I actually did a fair amount of walking during the time that I was actually in Long Beach and Los Angeles, which wasn’t much. The Long Beach journeys, one along the aforementioned beach and the other to a high-end grocery store to purchase ingredients for Pimm’s Cup, were less awkward, not only because they were taken during the day and with family members, but because I was retracing routes I utilized frequently as a youngster. It was much more pleasant.
Interestingly, and this is the last pseudo-point I’ll try and make, some friends and I were at a bar late in Long Beach late one night. Because of some bad decision-making, I found myself stranded at a bar with one other, car-less friend, and we had no idea how to get back to our respective homes. (Not because we were lost, but because we were so far from where we needed to be.) I was having a classic social freak out and had to leave the bar instantly, but my good friend was with it enough to let me cool off in isolation while he charmed us a ride home from a lovely young lady, who I had neither the wits nor the wherewithal to say more than two words to. (“Thank you” was all that my shell-shocked, booze addled mind could muster as we left her car.)

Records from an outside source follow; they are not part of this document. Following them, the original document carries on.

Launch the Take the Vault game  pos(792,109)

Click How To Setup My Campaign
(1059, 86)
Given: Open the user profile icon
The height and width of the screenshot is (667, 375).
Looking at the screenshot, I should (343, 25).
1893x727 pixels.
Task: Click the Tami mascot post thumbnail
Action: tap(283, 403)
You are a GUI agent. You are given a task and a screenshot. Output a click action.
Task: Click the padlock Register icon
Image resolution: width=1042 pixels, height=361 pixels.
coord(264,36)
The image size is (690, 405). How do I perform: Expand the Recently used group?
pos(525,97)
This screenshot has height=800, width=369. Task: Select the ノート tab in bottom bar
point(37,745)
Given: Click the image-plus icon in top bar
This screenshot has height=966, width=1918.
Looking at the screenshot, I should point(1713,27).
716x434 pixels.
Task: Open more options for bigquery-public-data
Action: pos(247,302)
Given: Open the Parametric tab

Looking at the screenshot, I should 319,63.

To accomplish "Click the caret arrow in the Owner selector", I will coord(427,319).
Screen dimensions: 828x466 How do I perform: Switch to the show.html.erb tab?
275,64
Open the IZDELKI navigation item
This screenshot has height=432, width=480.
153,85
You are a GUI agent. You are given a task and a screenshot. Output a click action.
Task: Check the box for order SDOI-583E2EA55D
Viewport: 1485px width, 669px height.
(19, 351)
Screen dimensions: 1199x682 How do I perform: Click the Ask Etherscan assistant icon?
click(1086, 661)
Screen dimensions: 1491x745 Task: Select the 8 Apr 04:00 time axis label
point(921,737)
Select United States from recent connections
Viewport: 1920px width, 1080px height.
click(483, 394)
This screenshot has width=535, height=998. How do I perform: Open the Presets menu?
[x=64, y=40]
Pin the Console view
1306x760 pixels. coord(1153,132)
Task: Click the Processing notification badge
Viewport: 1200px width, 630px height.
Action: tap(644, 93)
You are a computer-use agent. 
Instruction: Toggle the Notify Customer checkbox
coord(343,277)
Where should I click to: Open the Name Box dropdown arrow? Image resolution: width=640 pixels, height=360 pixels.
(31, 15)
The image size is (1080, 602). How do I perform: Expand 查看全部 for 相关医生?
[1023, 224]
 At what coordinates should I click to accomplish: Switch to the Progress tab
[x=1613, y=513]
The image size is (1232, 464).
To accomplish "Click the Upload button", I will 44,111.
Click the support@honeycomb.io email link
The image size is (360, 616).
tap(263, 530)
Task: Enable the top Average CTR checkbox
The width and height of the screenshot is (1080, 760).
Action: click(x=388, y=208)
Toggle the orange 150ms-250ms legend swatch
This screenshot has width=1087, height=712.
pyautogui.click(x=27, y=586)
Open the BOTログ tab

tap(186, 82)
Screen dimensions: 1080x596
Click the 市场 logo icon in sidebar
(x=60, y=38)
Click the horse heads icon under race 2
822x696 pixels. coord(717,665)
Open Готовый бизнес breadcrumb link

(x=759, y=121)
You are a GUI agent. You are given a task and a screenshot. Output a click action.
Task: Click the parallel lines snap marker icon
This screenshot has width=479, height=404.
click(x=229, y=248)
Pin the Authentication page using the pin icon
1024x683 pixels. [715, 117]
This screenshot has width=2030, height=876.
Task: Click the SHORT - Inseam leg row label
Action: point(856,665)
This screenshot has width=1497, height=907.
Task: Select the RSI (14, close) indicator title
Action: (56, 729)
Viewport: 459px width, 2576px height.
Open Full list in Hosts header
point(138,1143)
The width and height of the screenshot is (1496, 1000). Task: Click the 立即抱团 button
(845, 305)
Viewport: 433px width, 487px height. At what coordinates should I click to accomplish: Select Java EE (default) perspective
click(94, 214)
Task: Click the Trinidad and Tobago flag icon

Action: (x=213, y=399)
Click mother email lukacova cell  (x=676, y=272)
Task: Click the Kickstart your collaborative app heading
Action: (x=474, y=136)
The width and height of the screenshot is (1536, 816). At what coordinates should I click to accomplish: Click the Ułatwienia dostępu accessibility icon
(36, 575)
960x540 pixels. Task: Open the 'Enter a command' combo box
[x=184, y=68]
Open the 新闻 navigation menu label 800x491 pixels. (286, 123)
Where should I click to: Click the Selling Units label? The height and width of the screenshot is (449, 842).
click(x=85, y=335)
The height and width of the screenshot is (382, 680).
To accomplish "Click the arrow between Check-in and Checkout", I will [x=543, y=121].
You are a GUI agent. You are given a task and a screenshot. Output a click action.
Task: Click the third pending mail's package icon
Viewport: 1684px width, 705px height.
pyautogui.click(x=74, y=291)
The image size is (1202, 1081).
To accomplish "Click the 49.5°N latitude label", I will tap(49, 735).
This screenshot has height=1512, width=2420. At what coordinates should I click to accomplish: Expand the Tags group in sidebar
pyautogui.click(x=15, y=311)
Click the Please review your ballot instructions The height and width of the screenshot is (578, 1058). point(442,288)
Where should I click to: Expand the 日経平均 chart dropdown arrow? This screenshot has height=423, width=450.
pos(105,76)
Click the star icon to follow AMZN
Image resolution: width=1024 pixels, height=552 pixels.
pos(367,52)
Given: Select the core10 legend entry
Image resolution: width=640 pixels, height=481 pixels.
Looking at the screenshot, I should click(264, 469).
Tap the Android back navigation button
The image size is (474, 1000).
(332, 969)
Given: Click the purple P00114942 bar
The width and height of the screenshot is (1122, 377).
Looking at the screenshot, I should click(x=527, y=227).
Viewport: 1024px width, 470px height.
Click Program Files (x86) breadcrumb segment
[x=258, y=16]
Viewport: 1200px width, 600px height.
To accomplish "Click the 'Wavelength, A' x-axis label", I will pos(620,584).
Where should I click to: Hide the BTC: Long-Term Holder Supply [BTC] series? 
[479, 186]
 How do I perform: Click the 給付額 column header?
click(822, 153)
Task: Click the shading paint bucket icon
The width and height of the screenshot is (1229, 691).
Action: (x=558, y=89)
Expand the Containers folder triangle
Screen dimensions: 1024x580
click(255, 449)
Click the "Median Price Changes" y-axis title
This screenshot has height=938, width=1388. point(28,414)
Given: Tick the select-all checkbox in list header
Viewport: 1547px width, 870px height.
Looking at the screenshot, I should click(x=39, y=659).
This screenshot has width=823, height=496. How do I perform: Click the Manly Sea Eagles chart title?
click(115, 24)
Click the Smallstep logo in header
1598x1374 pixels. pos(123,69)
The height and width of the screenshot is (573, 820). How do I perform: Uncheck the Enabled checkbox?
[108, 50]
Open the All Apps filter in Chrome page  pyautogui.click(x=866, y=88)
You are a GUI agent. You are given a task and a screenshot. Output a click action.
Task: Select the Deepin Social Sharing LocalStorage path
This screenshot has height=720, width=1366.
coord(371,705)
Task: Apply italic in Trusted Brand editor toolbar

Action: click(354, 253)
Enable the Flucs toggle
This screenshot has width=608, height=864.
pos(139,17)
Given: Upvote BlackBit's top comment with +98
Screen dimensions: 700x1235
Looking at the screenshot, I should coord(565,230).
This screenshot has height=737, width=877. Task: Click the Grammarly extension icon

Regarding the walk home, we could have made the trip, but it would have taken us at least an hour, and in LA conditions, with warmth but nothing open and wide, deserted streets, it would have taken a long, long time and felt even longer. Of course, there is always the urban hitch-hiking option, but I’ll have to go into that at another time.
So, New York is a pedestrian-friendly city in more ways that we might think, and we should thank our lucky stars and also our burnt-out, worn-down Nike’s that it’s easier to walk where we live than it is to drive. Now get out there and take a stroll.